Recently, the Senate of my home state voted unanimously to stop issuing state marriage licenses. This bill, now being sent to the House, is an effort to appease probate judges in the state, many of which refused to issue any marriage licenses at all following the Supreme Court's ruling in 2015 which legalized same-sex marriage nationwide.
This week, Republicans effectively had a hissy fit that progress was being made in this country and picked up their toys and went home. If they can't issue marriage licenses only to the people they want to, then they won't offer them at all! A really adult solution, right?
At the end of the day, it's a lot less about what this bill says or how it changes marriage law in Alabama. Both LGB and straight people will continue to get married. They will continue to be able to celebrate their love and commitment to one another with their friends and loved ones. They will still have documentation from the state and the necessary legal modifiers that come from a marriage contract. It's the intention behind this bill that is the root of the problem. Republicans are not just simplifying the law or making things easier for people in their state. There is no greater good served here. They are simply demonstrating that they continue to oppose marriage equality. They still do not believe that gay and bisexual people deserve the same rights and privileges as straight people. They continue to believe that we are somehow less. That is the message that they are sending to the people of Alabama, to their constituents, and to the rest of the world.

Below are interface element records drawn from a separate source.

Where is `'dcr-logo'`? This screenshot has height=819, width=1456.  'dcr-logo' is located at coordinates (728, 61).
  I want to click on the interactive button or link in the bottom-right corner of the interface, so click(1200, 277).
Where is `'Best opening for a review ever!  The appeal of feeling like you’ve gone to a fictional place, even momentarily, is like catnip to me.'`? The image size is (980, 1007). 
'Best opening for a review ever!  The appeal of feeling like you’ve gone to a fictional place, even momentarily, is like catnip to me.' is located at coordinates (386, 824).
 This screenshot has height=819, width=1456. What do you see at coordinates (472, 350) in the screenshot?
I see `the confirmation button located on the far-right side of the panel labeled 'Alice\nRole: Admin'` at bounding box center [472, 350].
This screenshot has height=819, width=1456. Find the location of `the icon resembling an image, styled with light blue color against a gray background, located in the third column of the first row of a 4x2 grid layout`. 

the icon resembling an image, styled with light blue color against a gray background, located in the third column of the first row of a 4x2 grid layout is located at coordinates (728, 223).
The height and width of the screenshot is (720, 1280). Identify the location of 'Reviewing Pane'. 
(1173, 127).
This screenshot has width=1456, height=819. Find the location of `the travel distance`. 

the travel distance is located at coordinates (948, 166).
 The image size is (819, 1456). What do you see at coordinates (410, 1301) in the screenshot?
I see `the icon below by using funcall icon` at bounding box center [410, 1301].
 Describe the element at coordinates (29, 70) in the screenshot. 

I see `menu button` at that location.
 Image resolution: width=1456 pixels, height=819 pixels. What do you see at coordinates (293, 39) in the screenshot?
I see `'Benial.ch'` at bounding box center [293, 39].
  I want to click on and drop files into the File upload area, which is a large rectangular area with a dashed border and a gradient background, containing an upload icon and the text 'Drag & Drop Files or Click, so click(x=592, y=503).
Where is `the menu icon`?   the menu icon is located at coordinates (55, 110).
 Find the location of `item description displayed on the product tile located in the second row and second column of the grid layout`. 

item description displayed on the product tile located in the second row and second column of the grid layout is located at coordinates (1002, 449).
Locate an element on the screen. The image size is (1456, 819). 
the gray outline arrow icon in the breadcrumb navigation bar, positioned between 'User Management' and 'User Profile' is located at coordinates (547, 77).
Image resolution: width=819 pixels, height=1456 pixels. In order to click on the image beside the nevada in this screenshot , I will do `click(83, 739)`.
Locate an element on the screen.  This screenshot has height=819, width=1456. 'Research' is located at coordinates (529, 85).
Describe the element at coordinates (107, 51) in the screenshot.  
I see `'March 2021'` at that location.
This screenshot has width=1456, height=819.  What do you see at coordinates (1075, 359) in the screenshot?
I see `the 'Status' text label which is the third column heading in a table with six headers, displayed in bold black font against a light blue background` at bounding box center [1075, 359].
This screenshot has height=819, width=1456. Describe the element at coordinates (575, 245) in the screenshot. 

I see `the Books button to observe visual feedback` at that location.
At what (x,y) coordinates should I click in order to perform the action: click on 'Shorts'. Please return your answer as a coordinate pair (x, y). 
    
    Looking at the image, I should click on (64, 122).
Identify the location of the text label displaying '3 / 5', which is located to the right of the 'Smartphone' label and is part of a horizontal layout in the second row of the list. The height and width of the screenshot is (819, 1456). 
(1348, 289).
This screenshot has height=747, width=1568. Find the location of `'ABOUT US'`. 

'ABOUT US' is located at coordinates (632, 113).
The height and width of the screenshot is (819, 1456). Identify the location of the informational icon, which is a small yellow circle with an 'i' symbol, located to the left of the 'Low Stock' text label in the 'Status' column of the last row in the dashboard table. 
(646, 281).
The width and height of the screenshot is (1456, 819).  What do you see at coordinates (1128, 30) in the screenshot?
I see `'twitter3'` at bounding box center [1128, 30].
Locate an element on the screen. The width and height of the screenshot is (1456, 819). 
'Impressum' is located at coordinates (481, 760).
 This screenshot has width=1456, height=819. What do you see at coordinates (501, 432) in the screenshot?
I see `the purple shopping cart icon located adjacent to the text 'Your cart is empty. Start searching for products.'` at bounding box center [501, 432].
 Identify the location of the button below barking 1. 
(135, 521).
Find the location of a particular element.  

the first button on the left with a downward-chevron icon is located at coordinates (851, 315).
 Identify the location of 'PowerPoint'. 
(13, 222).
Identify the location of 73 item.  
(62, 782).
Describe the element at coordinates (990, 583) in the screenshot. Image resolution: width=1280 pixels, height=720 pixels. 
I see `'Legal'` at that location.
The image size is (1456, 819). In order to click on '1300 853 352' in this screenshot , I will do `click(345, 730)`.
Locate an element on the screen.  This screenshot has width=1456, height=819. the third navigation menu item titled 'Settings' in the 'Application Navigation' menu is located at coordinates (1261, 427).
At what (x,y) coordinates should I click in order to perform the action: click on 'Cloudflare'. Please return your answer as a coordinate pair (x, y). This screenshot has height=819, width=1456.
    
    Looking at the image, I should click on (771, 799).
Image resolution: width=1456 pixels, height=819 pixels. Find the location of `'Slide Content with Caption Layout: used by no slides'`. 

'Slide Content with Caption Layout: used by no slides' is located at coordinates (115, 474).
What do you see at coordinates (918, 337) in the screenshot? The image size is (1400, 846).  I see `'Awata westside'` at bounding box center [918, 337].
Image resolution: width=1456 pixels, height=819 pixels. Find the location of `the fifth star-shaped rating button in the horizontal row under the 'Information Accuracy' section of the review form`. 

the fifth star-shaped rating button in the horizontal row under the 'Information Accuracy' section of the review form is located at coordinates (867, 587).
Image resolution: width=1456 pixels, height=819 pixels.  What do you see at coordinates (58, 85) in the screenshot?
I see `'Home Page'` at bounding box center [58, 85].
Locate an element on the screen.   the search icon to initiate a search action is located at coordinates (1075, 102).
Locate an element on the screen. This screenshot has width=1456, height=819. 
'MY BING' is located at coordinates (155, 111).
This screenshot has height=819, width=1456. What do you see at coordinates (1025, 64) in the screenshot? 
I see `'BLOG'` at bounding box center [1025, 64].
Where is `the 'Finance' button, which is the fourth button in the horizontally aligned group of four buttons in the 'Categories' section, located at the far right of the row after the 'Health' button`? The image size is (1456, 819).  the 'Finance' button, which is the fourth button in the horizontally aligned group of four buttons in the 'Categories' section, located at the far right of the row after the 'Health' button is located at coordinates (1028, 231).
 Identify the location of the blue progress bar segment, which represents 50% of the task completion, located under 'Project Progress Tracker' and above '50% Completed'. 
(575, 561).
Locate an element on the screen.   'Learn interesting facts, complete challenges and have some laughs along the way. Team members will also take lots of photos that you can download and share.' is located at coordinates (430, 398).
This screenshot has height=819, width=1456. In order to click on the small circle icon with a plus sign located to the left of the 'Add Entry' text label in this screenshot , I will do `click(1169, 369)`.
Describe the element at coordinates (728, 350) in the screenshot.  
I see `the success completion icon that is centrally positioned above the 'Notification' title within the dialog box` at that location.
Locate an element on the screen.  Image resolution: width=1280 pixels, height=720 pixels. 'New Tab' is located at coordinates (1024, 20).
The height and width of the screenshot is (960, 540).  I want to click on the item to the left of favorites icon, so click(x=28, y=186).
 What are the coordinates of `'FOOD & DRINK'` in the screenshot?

I would love to get married one day (in the very far distant future). But I'm disappointed to say it probably won't be here in this state. It probably won't be in Alabama simply because it doesn't yet feel welcome or accepted. One day it will be, but unfortunately that day has not come yet. While Alabama has made progress in recent years (remember we elected the first Democratic senator in 25 years!), it has been slow. For every two promising steps forward, there seems to be a disheartening step backwards. We all have to remember that progress starts with conversations. It's not about talking at one another but talking with one another. Dad likes to say, "Dialogues not monologues." Politicians in Alabama are hell bent on holding Alabama back. But we must fight on for people and for equality. We can create a better Alabama and a better society for all. But it will take work. It takes getting people out to the ballet box. It takes canvassing and phone banks. But most importantly it takes compassion. It takes compassion for one another, and even for those with opposing viewpoints.
Ok, Alabama let's sit down with our friends, family, and our neighbors and have the hard conversations. Let's commit to being more inclusive and more accepting. Not because we have to, but because we want to. Because we recognize that the fabric of our country and our state is made of different people of different backgrounds and is what gives us true strength and makes this place so special. We can do better Alabama. We must do better.